● EXERCISE
Reproduce the rows below word for word, starting at the line containing "Where should I click to: Open" and ending with the line containing "Action: point(276,131)", with both of those lines included.
- - -
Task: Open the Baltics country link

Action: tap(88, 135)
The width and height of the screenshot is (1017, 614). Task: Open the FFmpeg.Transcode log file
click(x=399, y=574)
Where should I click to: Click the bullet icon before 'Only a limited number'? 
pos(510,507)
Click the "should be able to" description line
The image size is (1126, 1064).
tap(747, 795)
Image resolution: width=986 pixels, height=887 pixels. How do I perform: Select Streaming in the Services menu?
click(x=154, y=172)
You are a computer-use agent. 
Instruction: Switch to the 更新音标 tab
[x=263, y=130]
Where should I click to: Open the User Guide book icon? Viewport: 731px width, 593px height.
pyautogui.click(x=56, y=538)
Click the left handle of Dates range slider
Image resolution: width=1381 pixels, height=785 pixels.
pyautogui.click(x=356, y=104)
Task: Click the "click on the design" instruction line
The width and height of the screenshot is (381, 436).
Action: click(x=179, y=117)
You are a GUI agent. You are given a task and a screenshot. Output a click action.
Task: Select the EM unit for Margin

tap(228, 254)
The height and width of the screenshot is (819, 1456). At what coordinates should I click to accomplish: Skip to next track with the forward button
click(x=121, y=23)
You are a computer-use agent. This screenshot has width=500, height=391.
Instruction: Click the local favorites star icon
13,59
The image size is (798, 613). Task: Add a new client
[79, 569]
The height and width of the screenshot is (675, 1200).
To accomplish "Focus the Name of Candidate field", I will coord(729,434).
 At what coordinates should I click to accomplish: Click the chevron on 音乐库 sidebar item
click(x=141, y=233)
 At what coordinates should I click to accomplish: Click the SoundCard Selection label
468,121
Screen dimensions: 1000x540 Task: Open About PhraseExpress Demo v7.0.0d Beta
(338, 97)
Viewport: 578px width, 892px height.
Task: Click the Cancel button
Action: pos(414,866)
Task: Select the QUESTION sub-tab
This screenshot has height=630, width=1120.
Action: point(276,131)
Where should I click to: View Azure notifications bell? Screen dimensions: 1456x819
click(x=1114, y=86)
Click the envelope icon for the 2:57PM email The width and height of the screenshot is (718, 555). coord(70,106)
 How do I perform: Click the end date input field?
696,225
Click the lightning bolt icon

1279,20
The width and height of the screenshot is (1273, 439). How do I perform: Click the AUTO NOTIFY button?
- - -
● EXPECTED ANSWER
Where should I click to: Open the User Guide book icon? Viewport: 731px width, 593px height.
pyautogui.click(x=56, y=538)
Click the left handle of Dates range slider
Image resolution: width=1381 pixels, height=785 pixels.
pyautogui.click(x=356, y=104)
Task: Click the "click on the design" instruction line
The width and height of the screenshot is (381, 436).
Action: click(x=179, y=117)
You are a GUI agent. You are given a task and a screenshot. Output a click action.
Task: Select the EM unit for Margin

tap(228, 254)
The height and width of the screenshot is (819, 1456). At what coordinates should I click to accomplish: Skip to next track with the forward button
click(x=121, y=23)
You are a computer-use agent. This screenshot has width=500, height=391.
Instruction: Click the local favorites star icon
13,59
The image size is (798, 613). Task: Add a new client
[79, 569]
The height and width of the screenshot is (675, 1200).
To accomplish "Focus the Name of Candidate field", I will coord(729,434).
 At what coordinates should I click to accomplish: Click the chevron on 音乐库 sidebar item
click(x=141, y=233)
 At what coordinates should I click to accomplish: Click the SoundCard Selection label
468,121
Screen dimensions: 1000x540 Task: Open About PhraseExpress Demo v7.0.0d Beta
(338, 97)
Viewport: 578px width, 892px height.
Task: Click the Cancel button
Action: pos(414,866)
Task: Select the QUESTION sub-tab
This screenshot has height=630, width=1120.
Action: point(276,131)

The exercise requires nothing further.